§ Your task
Beginning with the line that includes "Task: Click the Redo arrow icon" and ending with the last line of the entries below, set down each line exactly; include no pictures.

Dataset entries
====
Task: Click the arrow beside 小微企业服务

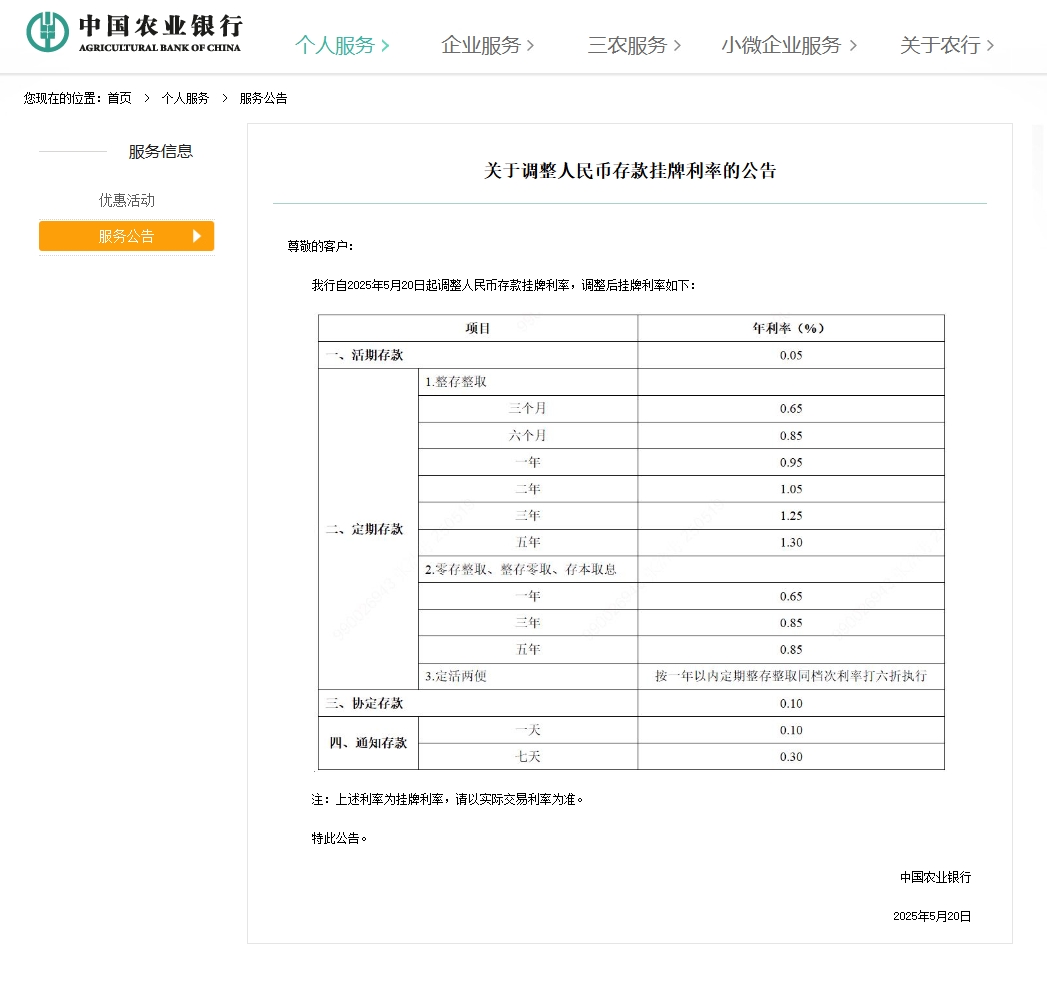Action: (853, 45)
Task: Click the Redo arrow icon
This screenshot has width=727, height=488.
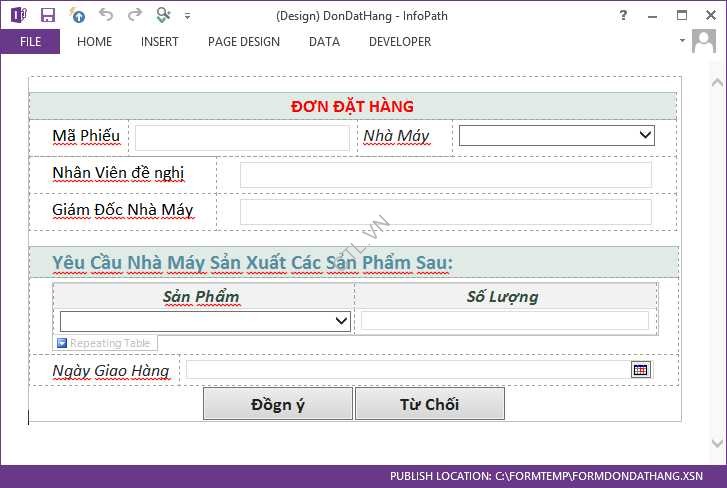Action: click(134, 15)
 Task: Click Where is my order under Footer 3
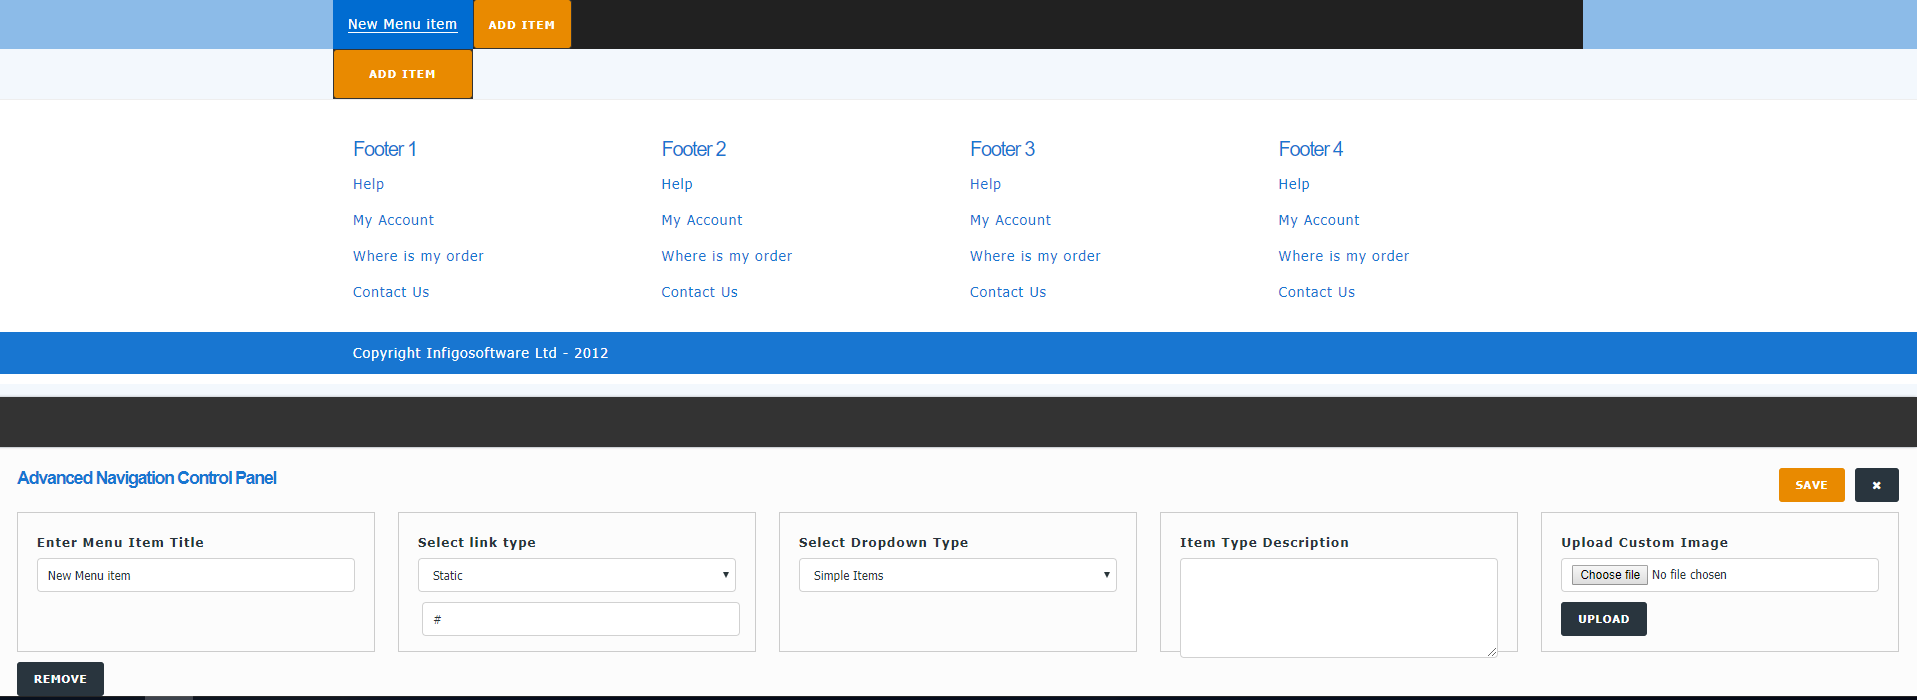pos(1034,256)
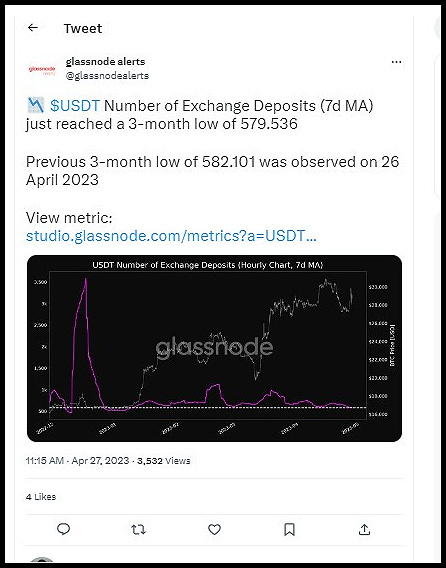Click the glassnode watermark on chart
The width and height of the screenshot is (446, 568).
214,347
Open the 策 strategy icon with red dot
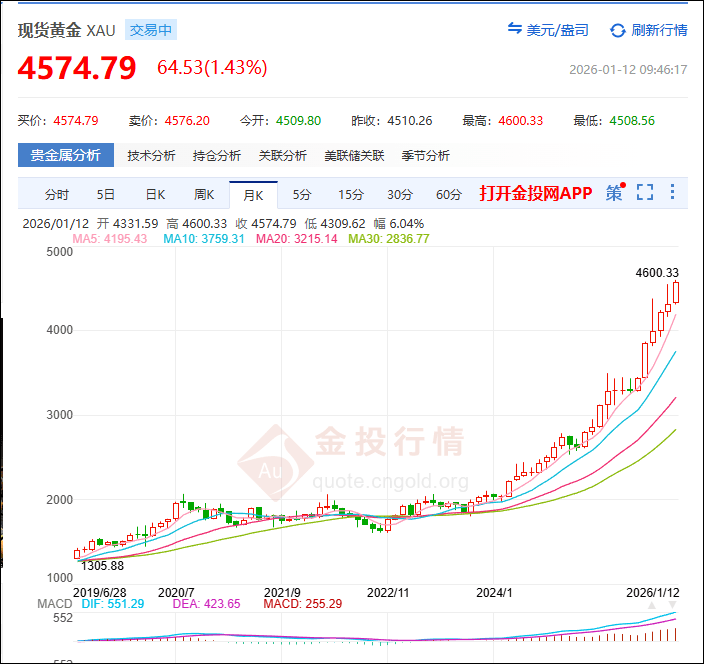This screenshot has height=664, width=704. tap(614, 193)
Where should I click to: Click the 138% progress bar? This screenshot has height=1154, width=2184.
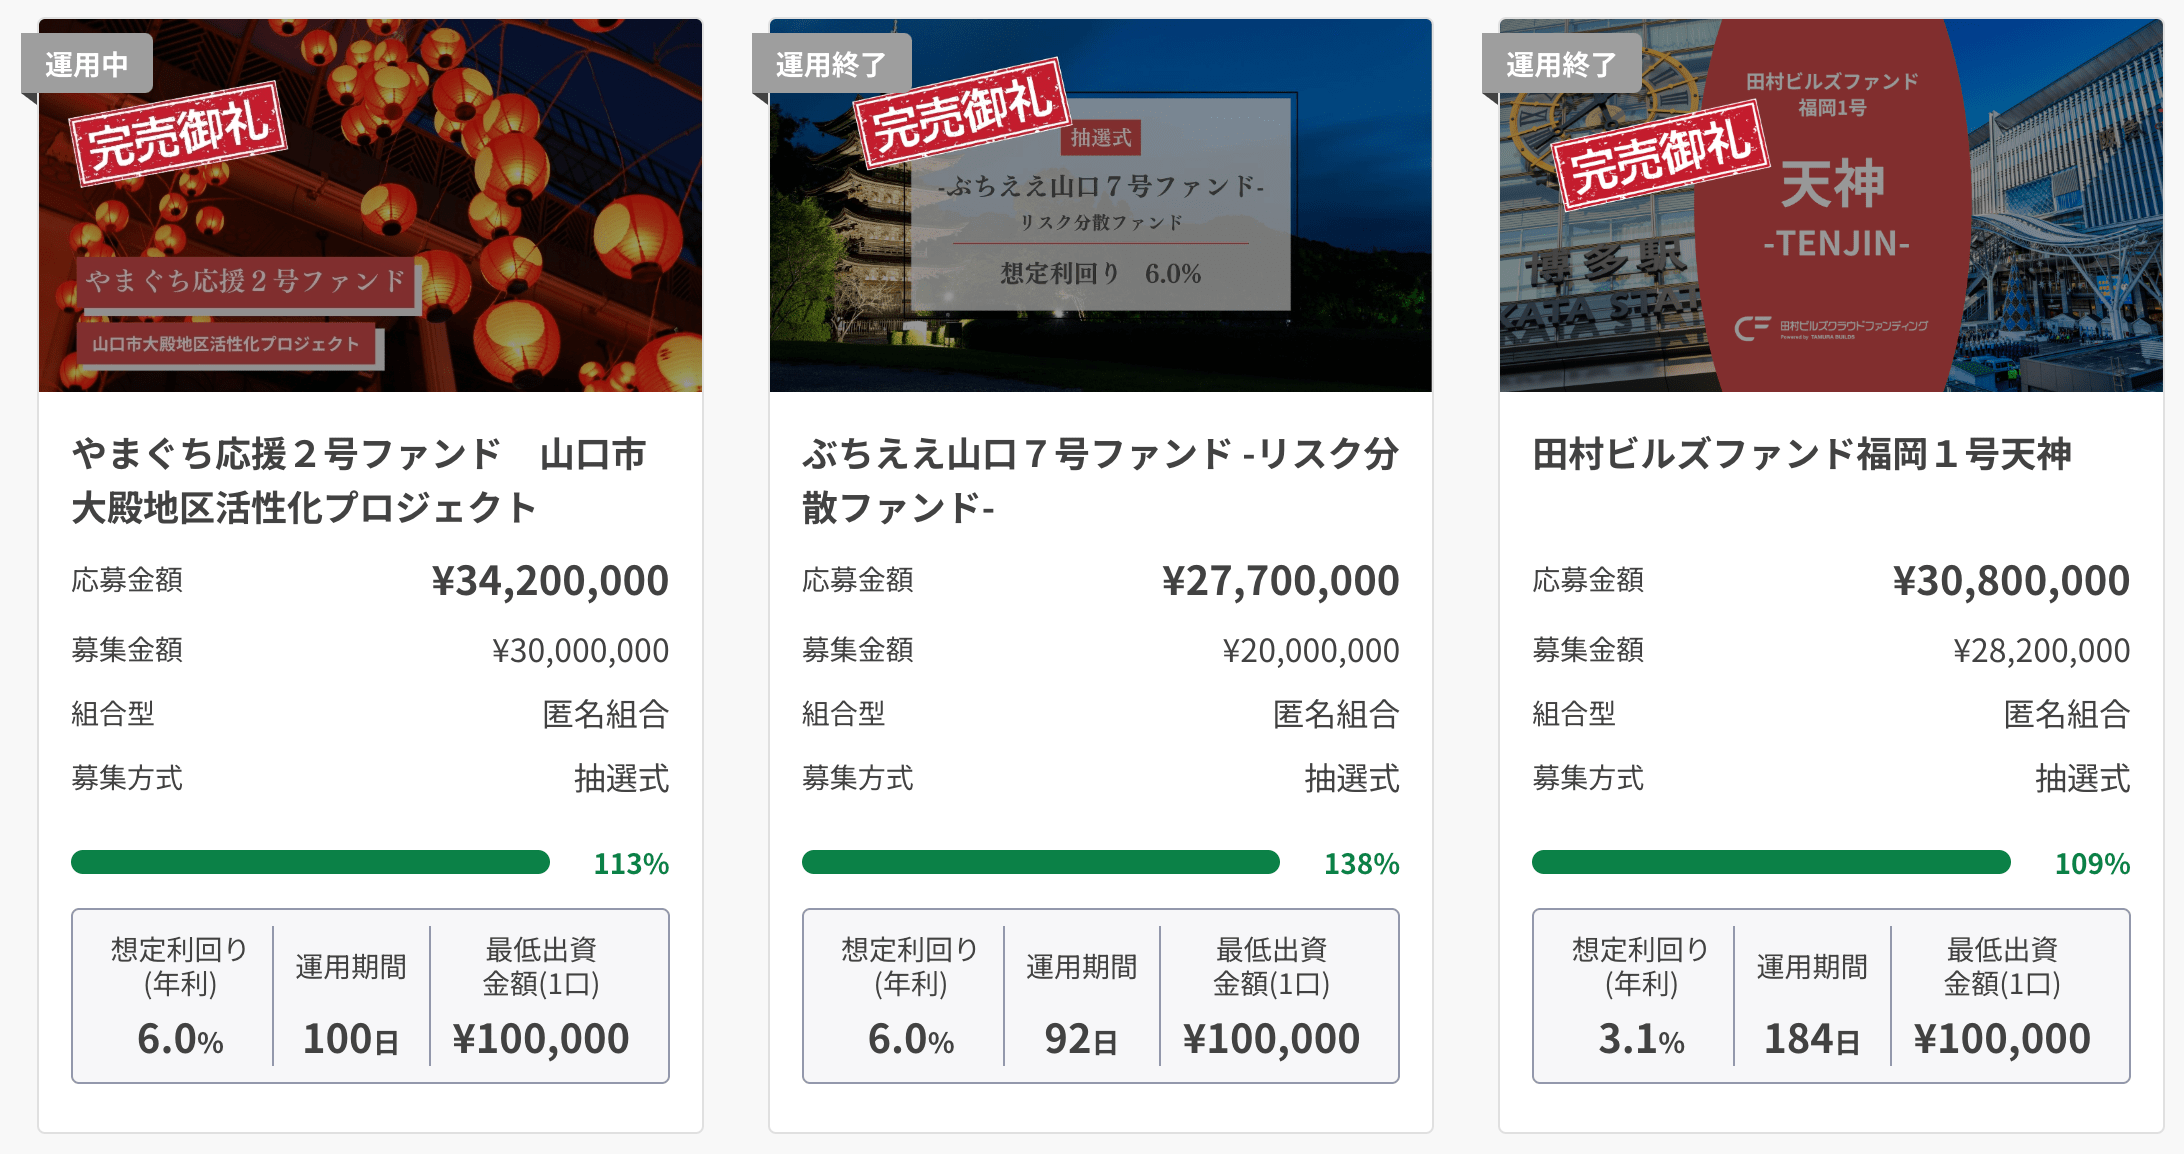(1040, 862)
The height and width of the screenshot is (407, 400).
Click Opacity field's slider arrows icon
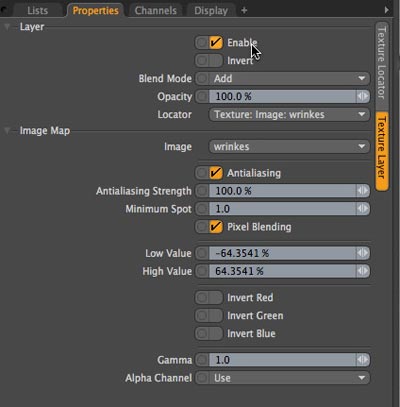tap(363, 97)
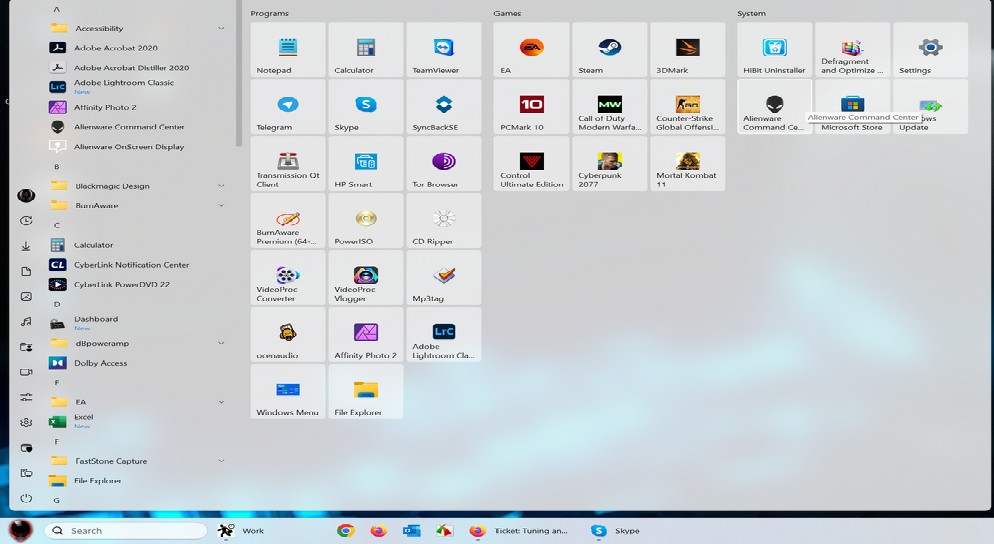Open the Telegram tile

tap(288, 108)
====
§ Response box
Task: Click the Redo arrow icon
This screenshot has width=727, height=488.
Action: click(134, 15)
 Task: Click Where is my order under Footer 3
pos(1034,256)
Click the glassnode watermark on chart
The width and height of the screenshot is (446, 568).
214,347
Open the 策 strategy icon with red dot
This screenshot has height=664, width=704. tap(614, 193)
Where should I click to: Click the 138% progress bar? This screenshot has height=1154, width=2184.
(1040, 862)
The height and width of the screenshot is (407, 400).
Click Opacity field's slider arrows icon
tap(363, 97)
Open the Telegram tile

tap(288, 108)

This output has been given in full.